AIM OF THE TASK
The answer should consist of all the entries, repeated word for word.

### PROVIDED DATA ###

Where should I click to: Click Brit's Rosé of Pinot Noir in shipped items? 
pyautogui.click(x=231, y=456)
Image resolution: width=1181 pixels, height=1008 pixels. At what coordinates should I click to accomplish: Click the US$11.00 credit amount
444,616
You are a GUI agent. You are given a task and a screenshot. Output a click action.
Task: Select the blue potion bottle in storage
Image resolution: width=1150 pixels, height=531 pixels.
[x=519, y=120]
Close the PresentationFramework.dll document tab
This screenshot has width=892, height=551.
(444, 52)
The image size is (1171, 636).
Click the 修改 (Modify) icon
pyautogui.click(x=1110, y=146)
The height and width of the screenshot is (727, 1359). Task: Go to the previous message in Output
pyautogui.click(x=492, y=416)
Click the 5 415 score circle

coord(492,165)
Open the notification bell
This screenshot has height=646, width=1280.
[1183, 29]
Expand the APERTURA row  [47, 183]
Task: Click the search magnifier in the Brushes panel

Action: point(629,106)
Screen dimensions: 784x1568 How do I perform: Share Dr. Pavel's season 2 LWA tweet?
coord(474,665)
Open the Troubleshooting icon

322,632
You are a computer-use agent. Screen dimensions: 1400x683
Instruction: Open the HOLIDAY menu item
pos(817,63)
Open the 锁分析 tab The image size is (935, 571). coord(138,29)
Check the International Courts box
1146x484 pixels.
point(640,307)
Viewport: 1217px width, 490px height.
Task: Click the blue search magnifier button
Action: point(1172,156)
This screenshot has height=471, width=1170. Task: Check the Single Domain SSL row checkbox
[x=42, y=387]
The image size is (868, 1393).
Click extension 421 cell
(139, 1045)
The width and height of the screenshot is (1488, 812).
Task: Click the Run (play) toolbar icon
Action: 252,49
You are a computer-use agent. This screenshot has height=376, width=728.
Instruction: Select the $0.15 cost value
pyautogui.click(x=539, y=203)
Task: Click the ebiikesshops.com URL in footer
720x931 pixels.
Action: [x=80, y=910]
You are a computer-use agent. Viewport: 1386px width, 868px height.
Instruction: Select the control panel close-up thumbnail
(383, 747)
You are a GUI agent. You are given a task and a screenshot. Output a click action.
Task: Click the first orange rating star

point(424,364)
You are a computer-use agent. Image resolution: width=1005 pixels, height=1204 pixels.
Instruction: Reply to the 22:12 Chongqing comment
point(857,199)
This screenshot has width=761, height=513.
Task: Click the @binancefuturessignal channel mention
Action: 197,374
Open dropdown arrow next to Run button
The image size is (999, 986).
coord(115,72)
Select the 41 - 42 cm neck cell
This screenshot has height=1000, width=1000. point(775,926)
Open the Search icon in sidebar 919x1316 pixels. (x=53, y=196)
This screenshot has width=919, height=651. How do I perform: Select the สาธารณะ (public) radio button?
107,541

###

TASK ANSWER
Where should I click to: Click Brit's Rosé of Pinot Noir in shipped items? 
pyautogui.click(x=231, y=456)
Image resolution: width=1181 pixels, height=1008 pixels. At what coordinates should I click to accomplish: Click the US$11.00 credit amount
444,616
You are a GUI agent. You are given a task and a screenshot. Output a click action.
Task: Select the blue potion bottle in storage
Image resolution: width=1150 pixels, height=531 pixels.
[x=519, y=120]
Close the PresentationFramework.dll document tab
This screenshot has width=892, height=551.
(444, 52)
The image size is (1171, 636).
Click the 修改 (Modify) icon
pyautogui.click(x=1110, y=146)
The height and width of the screenshot is (727, 1359). Task: Go to the previous message in Output
pyautogui.click(x=492, y=416)
Click the 5 415 score circle

coord(492,165)
Open the notification bell
This screenshot has height=646, width=1280.
[1183, 29]
Expand the APERTURA row  [47, 183]
Task: Click the search magnifier in the Brushes panel

Action: point(629,106)
Screen dimensions: 784x1568 How do I perform: Share Dr. Pavel's season 2 LWA tweet?
coord(474,665)
Open the Troubleshooting icon

322,632
You are a computer-use agent. Screen dimensions: 1400x683
Instruction: Open the HOLIDAY menu item
pos(817,63)
Open the 锁分析 tab The image size is (935, 571). coord(138,29)
Check the International Courts box
1146x484 pixels.
point(640,307)
Viewport: 1217px width, 490px height.
Task: Click the blue search magnifier button
Action: point(1172,156)
This screenshot has height=471, width=1170. Task: Check the Single Domain SSL row checkbox
[x=42, y=387]
The image size is (868, 1393).
Click extension 421 cell
(139, 1045)
The width and height of the screenshot is (1488, 812).
Task: Click the Run (play) toolbar icon
Action: 252,49
You are a computer-use agent. This screenshot has height=376, width=728.
Instruction: Select the $0.15 cost value
pyautogui.click(x=539, y=203)
Task: Click the ebiikesshops.com URL in footer
720x931 pixels.
Action: [x=80, y=910]
You are a computer-use agent. Viewport: 1386px width, 868px height.
Instruction: Select the control panel close-up thumbnail
(383, 747)
You are a GUI agent. You are given a task and a screenshot. Output a click action.
Task: Click the first orange rating star

point(424,364)
You are a computer-use agent. Image resolution: width=1005 pixels, height=1204 pixels.
Instruction: Reply to the 22:12 Chongqing comment
point(857,199)
This screenshot has width=761, height=513.
Task: Click the @binancefuturessignal channel mention
Action: 197,374
Open dropdown arrow next to Run button
The image size is (999, 986).
coord(115,72)
Select the 41 - 42 cm neck cell
This screenshot has height=1000, width=1000. point(775,926)
Open the Search icon in sidebar 919x1316 pixels. (x=53, y=196)
This screenshot has width=919, height=651. How do I perform: Select the สาธารณะ (public) radio button?
107,541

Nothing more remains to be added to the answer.